## [Instruction]
Using the worship passage below, decide whether each statement agrees with it, and answer yes or no with the deciding words quoted exactly. 1. The second coming is said to begin in the hearts of ordinary people. 2. The declaration of faith states that Christ was raised to life on the seventh day. 3. The hymn says Adonai gave the ancient law from Sinai’s mountain.

## [Document passage]
+ + +

This is the coming that should fill our thoughts, and our prayers.  This is where the second coming begins, it may not end there, there may be spectacular things to come, but, for the moment, like heaven itself, it begins here in the hearts of ordinary people, in the close and sometimes frightening reality of today.

Let us declare our faith in the resurrection of our Lord Jesus Christ:

Christ died for our sins in accordance with the scriptures;
he was buried; he was raised to life on the third day
in accordance with the scriptures;
afterwards he appeared to his followers,
and to all the apostles: this we have received,
and this we believe. Amen.
1 Corinthians 15.3-7

HYMN O come, O come, Emmanuel NEH 11/AMR 49 – Veni Emmanuel

1. O COME, O come, Emmanuel!

Redeem thy captive Israel,

That into exile drear is gone

Far from the face of God’s dear Son.

Rejoice! Rejoice! Emmanuel

Shall come to thee, O Israel.

2. O come, thou Wisdom from on high!

Who madest all in earth and sky,

Creating man from dust and clay:

To us reveal salvation’s way.

3. O come, O come, Adonai,

Who in thy glorious majesty

From Sinai’s mountain, clothed with awe,

Gavest thy folk the ancient law.

4. O come, thou Root of Jesse! draw

The quarry from the lion’s claw;

From those dread caverns of the grave,

From nether hell, thy people save.

+ + +

## [Information supplied]
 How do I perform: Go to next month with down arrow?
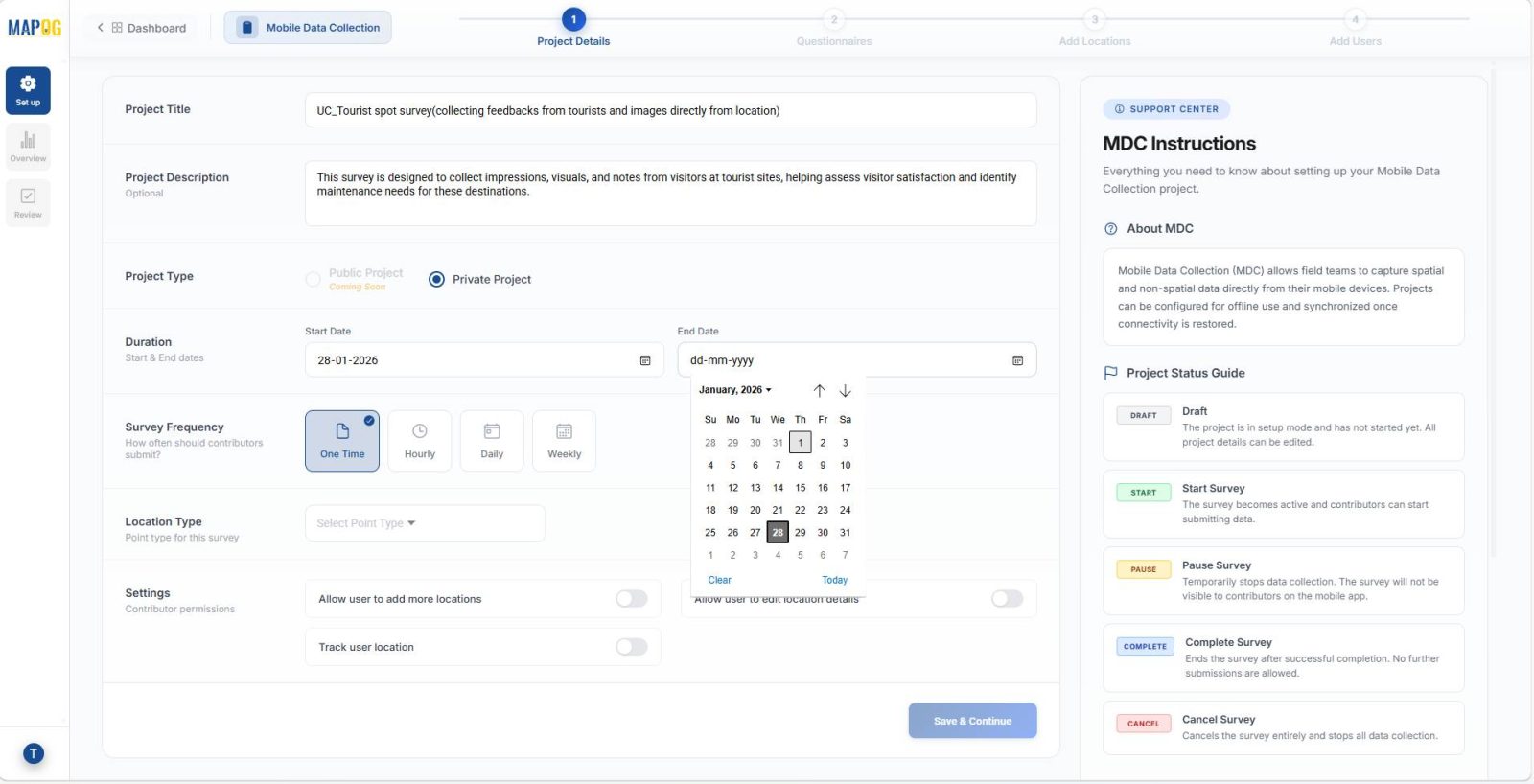tap(845, 390)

+ + +

## [Reply]
1. Yes: "it begins here in the hearts of ordinary people"
2. No: "he was raised to life on the third day"
3. Yes: "From Sinai’s mountain, clothed with awe," and "Gavest thy folk the ancient law."